**Work order:** Whatever runs from the line with "Where should I" to the end of the records below must be copied exactly, with nothing else included.

**Data listing:**
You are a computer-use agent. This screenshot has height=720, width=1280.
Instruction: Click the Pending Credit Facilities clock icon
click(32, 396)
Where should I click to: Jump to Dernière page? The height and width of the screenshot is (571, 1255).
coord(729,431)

**Answer:**
Where should I click to: Jump to Dernière page? The height and width of the screenshot is (571, 1255).
coord(729,431)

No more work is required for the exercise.